Zu erstellen
Zähle, in wie vielen Zeilen das Wort „Identify“ vorkommt, und gib nur diese Zahl an. Dabei ist die Groß- und Kleinschreibung zu beachten.

Daten zur Bearbeitung
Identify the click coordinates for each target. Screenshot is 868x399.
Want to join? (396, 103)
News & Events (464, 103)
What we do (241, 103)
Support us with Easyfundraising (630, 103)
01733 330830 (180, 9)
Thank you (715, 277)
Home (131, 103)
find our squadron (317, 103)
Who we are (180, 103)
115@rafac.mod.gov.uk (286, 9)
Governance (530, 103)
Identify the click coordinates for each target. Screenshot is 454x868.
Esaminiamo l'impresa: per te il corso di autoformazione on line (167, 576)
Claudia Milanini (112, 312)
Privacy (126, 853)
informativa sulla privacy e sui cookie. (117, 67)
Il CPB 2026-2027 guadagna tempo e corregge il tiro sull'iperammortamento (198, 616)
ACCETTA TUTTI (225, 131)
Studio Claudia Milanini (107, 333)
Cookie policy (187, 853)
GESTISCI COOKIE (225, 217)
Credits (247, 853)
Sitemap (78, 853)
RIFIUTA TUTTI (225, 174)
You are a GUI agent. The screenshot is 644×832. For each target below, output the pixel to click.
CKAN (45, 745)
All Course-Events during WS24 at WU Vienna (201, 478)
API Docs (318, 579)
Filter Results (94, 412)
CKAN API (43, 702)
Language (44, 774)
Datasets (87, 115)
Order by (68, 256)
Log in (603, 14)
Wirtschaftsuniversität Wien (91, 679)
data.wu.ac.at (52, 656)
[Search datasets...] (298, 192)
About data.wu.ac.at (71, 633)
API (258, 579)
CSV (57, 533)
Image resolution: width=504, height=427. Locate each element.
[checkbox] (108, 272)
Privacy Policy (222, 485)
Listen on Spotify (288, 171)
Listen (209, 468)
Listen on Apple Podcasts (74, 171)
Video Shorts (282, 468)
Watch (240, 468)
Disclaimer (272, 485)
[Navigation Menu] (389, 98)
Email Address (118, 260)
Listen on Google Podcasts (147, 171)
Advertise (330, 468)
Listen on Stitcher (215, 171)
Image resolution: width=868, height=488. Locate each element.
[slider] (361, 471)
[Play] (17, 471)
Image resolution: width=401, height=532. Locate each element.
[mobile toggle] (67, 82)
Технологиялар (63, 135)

Gelöste Aufgabe
2